■ **What to work on**: Copy out each line of the material below with no changes.

■ **Information shown**:
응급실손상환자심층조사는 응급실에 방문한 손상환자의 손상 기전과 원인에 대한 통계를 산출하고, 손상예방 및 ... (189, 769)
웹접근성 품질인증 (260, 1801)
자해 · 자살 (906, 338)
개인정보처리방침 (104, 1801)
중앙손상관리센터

■ **Your solution**:
응급실손상환자심층조사는 응급실에 방문한 손상환자의 손상 기전과 원인에 대한 통계를 산출하고, 손상예방 및 ... (189, 769)
웹접근성 품질인증 (260, 1801)
자해 · 자살 (906, 338)
개인정보처리방침 (104, 1801)
중앙손상관리센터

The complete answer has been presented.